DOCUMENT TEXT:

Design and construction
- Architect: Cox Architecture
- Developer: OSK Property

= Melbourne Square (complex) =

Skyscraper complex in Melbourne, Australia

Melbourne Square is a A$2.8 billion building complex of residential mixed-use towers in the Southbank precinct of Melbourne, Victoria, Australia. The complex will be constructed in five stages, with a permit requiring completion by 2031. Stage one of the development commenced construction in November 2017, and was completed in May 2021.

==The complex==
The master planned precinct envisions six towers across a 20,260m^{2} site—two residential buildings now completed (Towers 2 and 3), another residential tower planned to start construction in 2024 (Tower 1), a Build-to-Rent tower planned to start construction in 2025 (Tower 4), and two remaining towers yet to be determined. The complex will be built in five stages, with a permit requiring completion by 2031.

Proposed in June 2015 by the Malaysian property developer OSK Property, designed by Cox Architecture, with interiors by Carr Design Group, Melbourne Square received planning approval by Planning Minister Richard Wynne on 24 December 2015.

The A$2.8 billion complex is expected to become one of the largest development proposals in Victoria's history, encompassing a total 364,140 m2 of floor space. In October 2017, Multiplex had been appointed to construct the first stage of the development, which will include the park, as well as two residential towers, and the new retail precinct; construction commenced in November that year, it was completed in May 2021.

PROBLEM 1: Write out the Melbourne Square text from "Design and construction" up to and including "and was completed in May 2021.".

DATA ROWS:
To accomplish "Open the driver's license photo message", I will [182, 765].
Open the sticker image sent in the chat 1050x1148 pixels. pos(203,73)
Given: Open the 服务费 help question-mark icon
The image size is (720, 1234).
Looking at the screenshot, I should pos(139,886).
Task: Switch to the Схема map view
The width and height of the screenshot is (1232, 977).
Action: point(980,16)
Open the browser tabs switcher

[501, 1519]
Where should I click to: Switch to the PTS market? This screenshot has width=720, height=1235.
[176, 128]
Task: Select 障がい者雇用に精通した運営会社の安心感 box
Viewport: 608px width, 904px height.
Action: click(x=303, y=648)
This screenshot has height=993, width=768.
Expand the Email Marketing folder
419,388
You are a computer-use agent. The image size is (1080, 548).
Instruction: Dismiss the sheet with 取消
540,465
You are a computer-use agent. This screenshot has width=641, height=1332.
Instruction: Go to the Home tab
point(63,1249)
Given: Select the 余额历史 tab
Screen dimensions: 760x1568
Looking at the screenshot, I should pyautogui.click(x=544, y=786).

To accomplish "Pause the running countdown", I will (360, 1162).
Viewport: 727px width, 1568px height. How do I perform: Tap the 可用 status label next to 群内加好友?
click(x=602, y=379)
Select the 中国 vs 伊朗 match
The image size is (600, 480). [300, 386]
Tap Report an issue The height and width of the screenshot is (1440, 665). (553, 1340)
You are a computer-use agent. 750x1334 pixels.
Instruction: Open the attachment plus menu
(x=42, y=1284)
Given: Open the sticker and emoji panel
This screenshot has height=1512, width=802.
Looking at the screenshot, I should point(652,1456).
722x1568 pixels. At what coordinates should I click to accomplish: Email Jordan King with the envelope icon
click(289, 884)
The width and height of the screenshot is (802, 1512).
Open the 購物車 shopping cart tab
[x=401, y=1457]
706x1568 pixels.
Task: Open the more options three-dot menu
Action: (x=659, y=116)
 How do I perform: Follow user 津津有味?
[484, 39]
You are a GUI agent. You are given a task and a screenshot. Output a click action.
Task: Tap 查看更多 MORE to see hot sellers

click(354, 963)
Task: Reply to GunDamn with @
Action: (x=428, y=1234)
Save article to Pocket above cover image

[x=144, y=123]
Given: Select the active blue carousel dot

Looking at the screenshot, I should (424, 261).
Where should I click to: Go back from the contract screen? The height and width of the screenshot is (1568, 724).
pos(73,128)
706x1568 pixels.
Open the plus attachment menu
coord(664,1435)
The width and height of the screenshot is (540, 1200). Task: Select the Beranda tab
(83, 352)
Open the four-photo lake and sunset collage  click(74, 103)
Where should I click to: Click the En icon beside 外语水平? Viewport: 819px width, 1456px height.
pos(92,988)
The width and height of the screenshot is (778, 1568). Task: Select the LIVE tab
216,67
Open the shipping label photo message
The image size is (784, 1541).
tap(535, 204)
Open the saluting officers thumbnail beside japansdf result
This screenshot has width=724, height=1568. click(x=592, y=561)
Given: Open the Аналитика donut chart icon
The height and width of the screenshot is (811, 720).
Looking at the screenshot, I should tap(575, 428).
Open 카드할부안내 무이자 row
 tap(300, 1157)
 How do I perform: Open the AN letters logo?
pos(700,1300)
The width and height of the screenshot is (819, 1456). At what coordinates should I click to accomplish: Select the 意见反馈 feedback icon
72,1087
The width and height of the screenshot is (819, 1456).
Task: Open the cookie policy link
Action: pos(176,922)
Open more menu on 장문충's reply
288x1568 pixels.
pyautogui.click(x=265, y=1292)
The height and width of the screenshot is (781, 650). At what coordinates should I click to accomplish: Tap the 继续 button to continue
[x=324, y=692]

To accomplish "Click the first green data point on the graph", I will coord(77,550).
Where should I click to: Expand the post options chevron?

PROBLEM 2: In the records, update the lines from the line with "Tap Report an" up to and including the line with "pos(700,1300)" by replacing "Instruction" with "Command". Return only those lines, with nothing else changed.

TASK SOLUTION 1:
Design and construction
- Architect: Cox Architecture
- Developer: OSK Property

= Melbourne Square (complex) =

Skyscraper complex in Melbourne, Australia

Melbourne Square is a A$2.8 billion building complex of residential mixed-use towers in the Southbank precinct of Melbourne, Victoria, Australia. The complex will be constructed in five stages, with a permit requiring completion by 2031. Stage one of the development commenced construction in November 2017, and was completed in May 2021.

TASK SOLUTION 2:
Tap Report an issue The height and width of the screenshot is (1440, 665). (553, 1340)
You are a computer-use agent. 750x1334 pixels.
Command: Open the attachment plus menu
(x=42, y=1284)
Given: Open the sticker and emoji panel
This screenshot has height=1512, width=802.
Looking at the screenshot, I should point(652,1456).
722x1568 pixels. At what coordinates should I click to accomplish: Email Jordan King with the envelope icon
click(289, 884)
The width and height of the screenshot is (802, 1512).
Open the 購物車 shopping cart tab
[x=401, y=1457]
706x1568 pixels.
Task: Open the more options three-dot menu
Action: (x=659, y=116)
 How do I perform: Follow user 津津有味?
[484, 39]
You are a GUI agent. You are given a task and a screenshot. Output a click action.
Task: Tap 查看更多 MORE to see hot sellers

click(354, 963)
Task: Reply to GunDamn with @
Action: (x=428, y=1234)
Save article to Pocket above cover image

[x=144, y=123]
Given: Select the active blue carousel dot

Looking at the screenshot, I should (424, 261).
Where should I click to: Go back from the contract screen? The height and width of the screenshot is (1568, 724).
pos(73,128)
706x1568 pixels.
Open the plus attachment menu
coord(664,1435)
The width and height of the screenshot is (540, 1200). Task: Select the Beranda tab
(83, 352)
Open the four-photo lake and sunset collage  click(74, 103)
Where should I click to: Click the En icon beside 外语水平? Viewport: 819px width, 1456px height.
pos(92,988)
The width and height of the screenshot is (778, 1568). Task: Select the LIVE tab
216,67
Open the shipping label photo message
The image size is (784, 1541).
tap(535, 204)
Open the saluting officers thumbnail beside japansdf result
This screenshot has width=724, height=1568. click(x=592, y=561)
Given: Open the Аналитика donut chart icon
The height and width of the screenshot is (811, 720).
Looking at the screenshot, I should tap(575, 428).
Open 카드할부안내 무이자 row
 tap(300, 1157)
 How do I perform: Open the AN letters logo?
pos(700,1300)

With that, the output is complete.